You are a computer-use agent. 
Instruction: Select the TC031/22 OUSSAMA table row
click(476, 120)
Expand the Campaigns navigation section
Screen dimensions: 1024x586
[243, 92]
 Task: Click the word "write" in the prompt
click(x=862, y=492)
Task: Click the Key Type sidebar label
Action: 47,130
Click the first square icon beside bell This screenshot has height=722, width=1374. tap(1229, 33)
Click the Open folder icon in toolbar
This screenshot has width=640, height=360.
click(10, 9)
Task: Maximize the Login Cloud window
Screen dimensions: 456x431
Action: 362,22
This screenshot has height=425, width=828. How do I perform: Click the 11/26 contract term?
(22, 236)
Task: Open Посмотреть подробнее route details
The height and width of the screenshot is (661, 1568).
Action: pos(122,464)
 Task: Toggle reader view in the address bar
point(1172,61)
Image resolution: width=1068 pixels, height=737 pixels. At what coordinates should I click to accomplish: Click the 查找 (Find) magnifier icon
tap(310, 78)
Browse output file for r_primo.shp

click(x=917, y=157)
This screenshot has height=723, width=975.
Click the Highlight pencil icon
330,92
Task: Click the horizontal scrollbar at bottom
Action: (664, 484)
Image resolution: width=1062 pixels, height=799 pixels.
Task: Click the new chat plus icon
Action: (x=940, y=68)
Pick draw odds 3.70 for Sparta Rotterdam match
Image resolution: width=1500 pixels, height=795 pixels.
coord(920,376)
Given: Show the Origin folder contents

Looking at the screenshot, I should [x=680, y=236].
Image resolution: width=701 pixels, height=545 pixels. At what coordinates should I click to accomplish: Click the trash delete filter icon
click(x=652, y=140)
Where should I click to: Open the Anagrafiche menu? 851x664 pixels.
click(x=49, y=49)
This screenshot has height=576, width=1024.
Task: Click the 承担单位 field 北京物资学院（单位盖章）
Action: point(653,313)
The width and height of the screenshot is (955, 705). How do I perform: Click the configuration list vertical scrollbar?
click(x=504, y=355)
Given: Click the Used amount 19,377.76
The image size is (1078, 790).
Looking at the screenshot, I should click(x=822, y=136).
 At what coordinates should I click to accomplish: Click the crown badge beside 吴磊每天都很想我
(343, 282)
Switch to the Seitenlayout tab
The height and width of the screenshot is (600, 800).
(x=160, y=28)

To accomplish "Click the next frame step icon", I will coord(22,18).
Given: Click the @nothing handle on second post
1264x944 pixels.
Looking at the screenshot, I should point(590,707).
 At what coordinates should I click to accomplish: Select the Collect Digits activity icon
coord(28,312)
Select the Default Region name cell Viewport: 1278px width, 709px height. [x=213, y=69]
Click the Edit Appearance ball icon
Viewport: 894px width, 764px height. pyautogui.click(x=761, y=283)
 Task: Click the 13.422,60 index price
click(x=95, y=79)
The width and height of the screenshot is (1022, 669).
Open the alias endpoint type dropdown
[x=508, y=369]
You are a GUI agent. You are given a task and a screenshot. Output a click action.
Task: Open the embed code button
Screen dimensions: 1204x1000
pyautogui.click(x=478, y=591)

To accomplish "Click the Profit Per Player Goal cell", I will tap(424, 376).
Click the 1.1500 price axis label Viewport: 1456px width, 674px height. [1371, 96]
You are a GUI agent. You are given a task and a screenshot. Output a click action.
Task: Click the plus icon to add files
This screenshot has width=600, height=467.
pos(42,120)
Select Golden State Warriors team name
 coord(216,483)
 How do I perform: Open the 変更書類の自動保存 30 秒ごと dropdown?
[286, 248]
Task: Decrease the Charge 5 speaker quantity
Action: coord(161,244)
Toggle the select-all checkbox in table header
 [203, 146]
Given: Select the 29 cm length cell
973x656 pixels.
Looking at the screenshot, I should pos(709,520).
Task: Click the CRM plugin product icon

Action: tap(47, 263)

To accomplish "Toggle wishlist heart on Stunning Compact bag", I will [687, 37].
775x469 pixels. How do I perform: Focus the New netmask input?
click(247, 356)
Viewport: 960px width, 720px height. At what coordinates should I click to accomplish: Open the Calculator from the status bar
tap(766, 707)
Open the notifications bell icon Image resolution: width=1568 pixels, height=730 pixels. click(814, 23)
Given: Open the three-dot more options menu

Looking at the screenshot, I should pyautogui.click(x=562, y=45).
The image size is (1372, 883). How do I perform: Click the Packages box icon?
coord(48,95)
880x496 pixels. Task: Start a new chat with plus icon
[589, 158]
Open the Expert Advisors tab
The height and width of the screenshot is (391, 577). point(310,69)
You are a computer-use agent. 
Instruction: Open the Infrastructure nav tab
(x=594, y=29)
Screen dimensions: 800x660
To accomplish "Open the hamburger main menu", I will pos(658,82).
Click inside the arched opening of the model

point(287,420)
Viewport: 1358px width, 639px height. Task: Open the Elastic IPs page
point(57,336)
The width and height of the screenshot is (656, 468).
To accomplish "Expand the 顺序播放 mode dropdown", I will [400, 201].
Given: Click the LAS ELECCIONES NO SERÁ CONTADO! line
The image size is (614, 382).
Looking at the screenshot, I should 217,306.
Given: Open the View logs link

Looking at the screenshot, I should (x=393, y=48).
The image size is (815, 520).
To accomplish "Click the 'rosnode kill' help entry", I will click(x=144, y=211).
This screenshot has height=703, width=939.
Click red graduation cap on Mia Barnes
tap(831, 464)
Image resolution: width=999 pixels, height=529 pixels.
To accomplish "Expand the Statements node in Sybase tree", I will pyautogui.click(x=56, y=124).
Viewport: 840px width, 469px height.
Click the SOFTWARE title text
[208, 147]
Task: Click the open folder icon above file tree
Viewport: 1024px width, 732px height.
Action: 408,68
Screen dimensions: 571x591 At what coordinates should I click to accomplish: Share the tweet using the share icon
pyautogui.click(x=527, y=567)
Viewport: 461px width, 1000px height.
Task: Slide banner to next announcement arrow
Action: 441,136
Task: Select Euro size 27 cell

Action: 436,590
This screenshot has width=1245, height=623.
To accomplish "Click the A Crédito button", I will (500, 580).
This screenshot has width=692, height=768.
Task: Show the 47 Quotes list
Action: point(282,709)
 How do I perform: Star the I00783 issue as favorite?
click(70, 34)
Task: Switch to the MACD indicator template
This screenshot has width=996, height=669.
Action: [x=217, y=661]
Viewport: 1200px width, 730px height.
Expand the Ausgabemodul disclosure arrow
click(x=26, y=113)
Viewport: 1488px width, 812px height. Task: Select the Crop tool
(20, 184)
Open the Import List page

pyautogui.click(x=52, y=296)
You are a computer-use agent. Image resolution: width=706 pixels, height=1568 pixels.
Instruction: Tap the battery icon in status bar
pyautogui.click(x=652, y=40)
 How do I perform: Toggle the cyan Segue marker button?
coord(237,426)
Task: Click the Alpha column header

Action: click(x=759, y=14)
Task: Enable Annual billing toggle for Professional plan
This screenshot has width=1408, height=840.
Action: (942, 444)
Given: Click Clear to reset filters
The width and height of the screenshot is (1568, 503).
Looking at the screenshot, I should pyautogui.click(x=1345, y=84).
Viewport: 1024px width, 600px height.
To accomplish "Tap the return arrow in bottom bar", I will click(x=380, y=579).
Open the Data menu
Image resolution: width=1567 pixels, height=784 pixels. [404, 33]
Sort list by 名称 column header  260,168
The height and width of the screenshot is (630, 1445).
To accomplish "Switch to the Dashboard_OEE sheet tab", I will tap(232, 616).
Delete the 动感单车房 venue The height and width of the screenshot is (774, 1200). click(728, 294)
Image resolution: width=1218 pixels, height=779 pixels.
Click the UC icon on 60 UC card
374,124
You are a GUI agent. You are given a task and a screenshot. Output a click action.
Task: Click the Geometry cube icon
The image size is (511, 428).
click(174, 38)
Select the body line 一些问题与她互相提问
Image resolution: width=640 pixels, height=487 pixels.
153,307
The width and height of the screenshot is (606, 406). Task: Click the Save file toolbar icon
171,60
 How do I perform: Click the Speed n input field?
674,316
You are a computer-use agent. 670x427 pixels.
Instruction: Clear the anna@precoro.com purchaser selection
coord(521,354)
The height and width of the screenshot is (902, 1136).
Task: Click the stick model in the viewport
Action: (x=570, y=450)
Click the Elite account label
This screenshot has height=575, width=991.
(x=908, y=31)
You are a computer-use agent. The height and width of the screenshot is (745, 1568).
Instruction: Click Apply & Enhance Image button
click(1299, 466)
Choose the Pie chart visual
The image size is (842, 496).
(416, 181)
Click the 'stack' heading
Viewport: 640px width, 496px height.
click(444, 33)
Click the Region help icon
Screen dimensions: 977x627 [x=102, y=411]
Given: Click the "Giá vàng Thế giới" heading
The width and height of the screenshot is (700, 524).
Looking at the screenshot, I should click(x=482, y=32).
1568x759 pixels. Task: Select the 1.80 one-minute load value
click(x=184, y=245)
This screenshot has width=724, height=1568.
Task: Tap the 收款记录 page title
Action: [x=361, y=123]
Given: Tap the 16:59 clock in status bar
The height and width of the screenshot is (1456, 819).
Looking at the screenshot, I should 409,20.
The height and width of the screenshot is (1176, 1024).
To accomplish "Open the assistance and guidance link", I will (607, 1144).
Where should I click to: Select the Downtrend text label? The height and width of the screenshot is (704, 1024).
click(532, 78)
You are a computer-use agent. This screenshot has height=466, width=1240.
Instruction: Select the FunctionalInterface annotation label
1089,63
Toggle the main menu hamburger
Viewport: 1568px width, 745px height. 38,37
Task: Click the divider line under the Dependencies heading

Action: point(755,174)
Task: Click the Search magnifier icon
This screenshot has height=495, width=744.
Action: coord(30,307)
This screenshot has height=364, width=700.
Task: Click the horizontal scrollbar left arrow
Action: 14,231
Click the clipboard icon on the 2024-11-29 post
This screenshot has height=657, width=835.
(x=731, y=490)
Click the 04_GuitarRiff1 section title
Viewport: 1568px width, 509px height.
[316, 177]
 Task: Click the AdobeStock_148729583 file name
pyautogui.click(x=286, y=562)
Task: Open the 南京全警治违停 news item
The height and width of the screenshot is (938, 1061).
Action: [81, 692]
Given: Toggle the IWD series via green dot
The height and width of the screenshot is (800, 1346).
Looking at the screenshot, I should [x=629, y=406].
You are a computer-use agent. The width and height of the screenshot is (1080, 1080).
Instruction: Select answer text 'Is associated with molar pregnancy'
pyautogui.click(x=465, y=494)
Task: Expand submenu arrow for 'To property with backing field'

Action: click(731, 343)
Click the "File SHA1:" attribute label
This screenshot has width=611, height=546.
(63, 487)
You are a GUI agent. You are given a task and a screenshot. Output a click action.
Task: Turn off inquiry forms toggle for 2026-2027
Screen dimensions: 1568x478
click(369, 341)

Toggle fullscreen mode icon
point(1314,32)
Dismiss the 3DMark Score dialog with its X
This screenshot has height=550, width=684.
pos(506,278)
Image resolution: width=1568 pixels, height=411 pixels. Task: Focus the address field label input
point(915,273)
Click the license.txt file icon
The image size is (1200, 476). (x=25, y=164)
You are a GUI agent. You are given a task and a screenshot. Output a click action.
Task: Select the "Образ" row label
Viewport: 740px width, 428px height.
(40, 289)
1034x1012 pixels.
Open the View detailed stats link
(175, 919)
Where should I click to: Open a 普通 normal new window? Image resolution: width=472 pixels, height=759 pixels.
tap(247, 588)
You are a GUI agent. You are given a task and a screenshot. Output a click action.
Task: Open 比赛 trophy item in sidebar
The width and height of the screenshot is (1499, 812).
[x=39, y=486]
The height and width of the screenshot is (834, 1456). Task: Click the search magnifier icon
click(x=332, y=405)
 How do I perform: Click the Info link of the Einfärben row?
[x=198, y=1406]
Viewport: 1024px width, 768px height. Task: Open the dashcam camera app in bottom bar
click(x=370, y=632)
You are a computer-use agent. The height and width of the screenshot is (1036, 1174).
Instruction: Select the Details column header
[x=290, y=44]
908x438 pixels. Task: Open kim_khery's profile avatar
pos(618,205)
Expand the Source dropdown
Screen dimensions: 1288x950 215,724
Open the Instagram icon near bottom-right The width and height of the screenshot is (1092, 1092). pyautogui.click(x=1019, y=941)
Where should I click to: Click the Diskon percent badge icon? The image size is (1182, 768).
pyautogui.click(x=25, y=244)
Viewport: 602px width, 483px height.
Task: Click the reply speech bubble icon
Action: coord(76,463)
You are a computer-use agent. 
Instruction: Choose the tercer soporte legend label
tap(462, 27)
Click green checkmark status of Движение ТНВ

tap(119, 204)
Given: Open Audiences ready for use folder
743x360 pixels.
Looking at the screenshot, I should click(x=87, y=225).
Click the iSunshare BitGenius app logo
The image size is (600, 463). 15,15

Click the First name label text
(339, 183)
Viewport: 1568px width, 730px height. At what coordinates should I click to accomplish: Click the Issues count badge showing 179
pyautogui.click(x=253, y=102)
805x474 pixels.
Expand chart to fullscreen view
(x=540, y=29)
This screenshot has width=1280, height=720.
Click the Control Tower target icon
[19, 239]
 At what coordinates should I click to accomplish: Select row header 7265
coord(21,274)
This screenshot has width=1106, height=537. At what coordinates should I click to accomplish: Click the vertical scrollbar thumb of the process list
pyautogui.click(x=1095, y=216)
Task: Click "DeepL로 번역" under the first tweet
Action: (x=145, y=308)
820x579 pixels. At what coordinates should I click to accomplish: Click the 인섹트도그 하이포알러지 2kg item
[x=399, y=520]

THE PROBLEM: Tell how many lines in the entries above include the string "Switch", and write nothing but the number.

THE COMPLETED TASK: 3